Well, a kitchen garden. It’s dawn, and someone is crouching near the rows, cutting heads of lettuce, pulling up a few carrots, unearthing a white knobby thing and bringing it all indoors. The light is coolly blue-tinged. The day is just getting started.
I think it’s fair to group the garden with the kitchen. A garden doesn’t spring up overnight. Seeds are planted in the spring, sometimes before, and the gardener can’t control the results. If all of the elements cooperate — sun, shade, water, soil nutrients, shifts in climate and weather — then you get a head of lettuce, some carrots, some herbs, a perfectly pink radish. The same combination of skill and luck gets a cow to produce milk, a chicken to grow fat and tender, a cheese to ripen properly. Expertise, patience, attention and care, renewed every season.

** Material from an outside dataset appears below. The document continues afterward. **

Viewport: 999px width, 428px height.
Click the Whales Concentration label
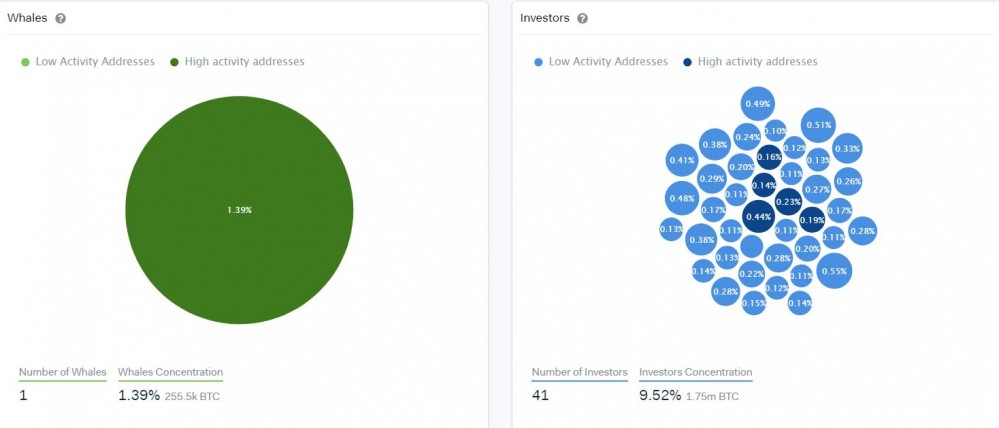(x=170, y=372)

Those same ingredients govern the kitchen itself, and that’s where this opening scene continues, ushering us into the world we’re about to inhabit, tummies growling. “The Taste of Things,” written and directed by Tran Anh Hung (based on a 1924 French novel but set in 1889), is one of those instant gastronomical classics designed to be savored over and over, like “Babette’s Feast,” “Big Night” or “Tampopo.” As in all great food movies — and shows, too, like “The Bear” — the food is both the point and not the point at all. A great feast says something about the world and everything in it. In the case of “The Taste of Things,” a meal is about time, and longing, and seasons.

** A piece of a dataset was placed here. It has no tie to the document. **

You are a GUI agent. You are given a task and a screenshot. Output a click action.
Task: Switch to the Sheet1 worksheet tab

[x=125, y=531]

All of which is evident in this first extended scene, which runs about a half-hour. The day has barely begun, and a fish is gutted, its innards dropped into a pan to fry. The kitchen is warm and convivial. Two people weave around one another as if in a pas de deux: a man and a woman whose ease instantly indicates a long, trusting relationship. Meanwhile, eggs cook. Vegetables are chopped. A younger woman helps, following their gentle orders. She’s brought a girl with her, maybe 11 years old.